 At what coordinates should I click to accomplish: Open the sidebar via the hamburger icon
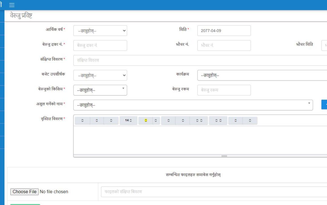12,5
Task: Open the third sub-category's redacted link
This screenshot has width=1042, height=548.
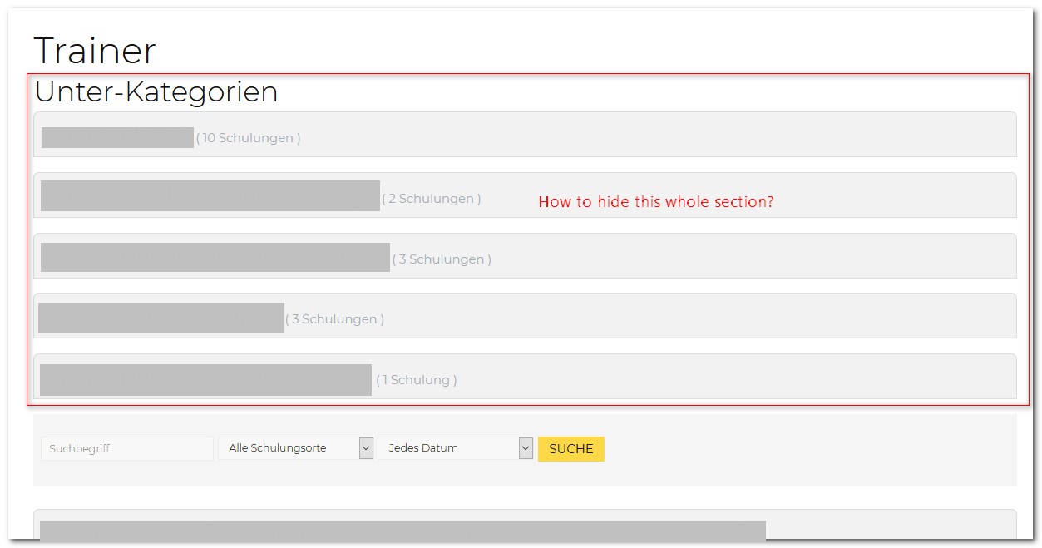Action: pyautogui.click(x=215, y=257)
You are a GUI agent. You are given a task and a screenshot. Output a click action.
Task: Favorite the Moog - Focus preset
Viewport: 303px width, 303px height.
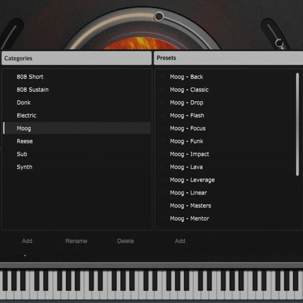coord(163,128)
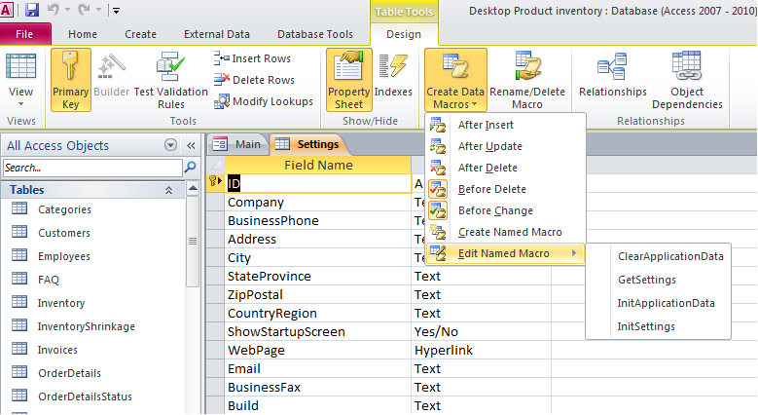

════════════════════

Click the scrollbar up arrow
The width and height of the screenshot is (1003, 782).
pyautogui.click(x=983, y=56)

════════════════════

# Required action:
Everything above from the line containing "Task: Open the" down to the line containing "Task: Favorite the Moog - Focus preset" is to be duplicated exactly, both lines included, and the pictures are to be omitted.

# Response to the exercise:
Task: Open the third sub-category's redacted link
This screenshot has width=1042, height=548.
Action: pyautogui.click(x=215, y=257)
You are a GUI agent. You are given a task and a screenshot. Output a click action.
Task: Favorite the Moog - Focus preset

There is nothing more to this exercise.